For example if the user enters 8*8-9 the program gives an answer of -8 instead of 55.
My program uses two stacks to store the numbers and operators and then evaluate (trying to use the shunting yard idea).
Does anyone know how to set the operator precedence or search through a stack and pick the operator with the highest precedence?
I can send the code I have if it is needed,
Regards,
Andrew
Posted
Updated 24-Feb-21 7:30am

This is an interesting problem. I don't understand the full details but I might have a bash at implementing this myself. Anyway this is what I have garnered, referencing this heavily:

http://en.wikipedia.org/wiki/Shunting_yard_algorithm[^]

"My program uses two stacks to store the numbers and operators and then evaluate (trying to use the shunting yard idea)."

If I understand correctly, this is wrong (apologies if I misunderstand). The purpose of the shunting yard is to re-write a formula so that it appear in reverse Polish notation where
3 2 +
adds 3 to 2 (in general Operand2 Operand1 Operator where the operands themselves can be evaluated bits of the function). Your formula 8*8-9 --> 9 - 8 8 * I think. Reverse Polish notation is very confusing, I have to use Polish, then reverse it if you get my meaning.
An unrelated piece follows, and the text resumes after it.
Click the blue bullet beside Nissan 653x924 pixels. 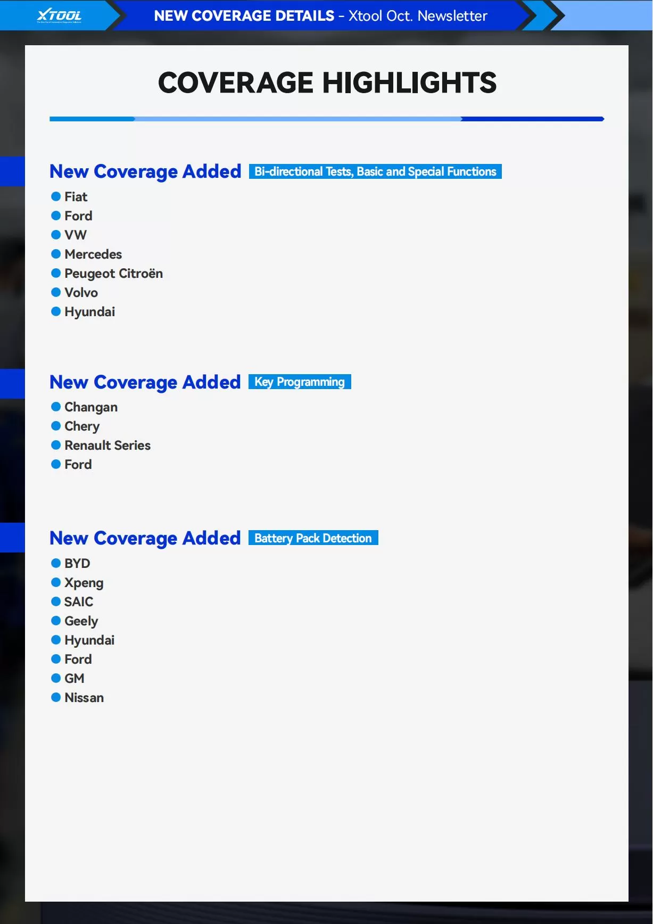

The shunting algorithm has one stack and one queue. The operator stack is really "temporary", when the algorithm is finished it should be empty. Everything should end up in the output queue rather than just the values. If you follow the algorithm correctly you get a RPN formula in the output queue without any extra work. You shouldn't go through the output queue and operator stack at the end and work through the precedences. Even if you got this working (and I don't think it is possible as you described it) it would be slower than the proper algorithm.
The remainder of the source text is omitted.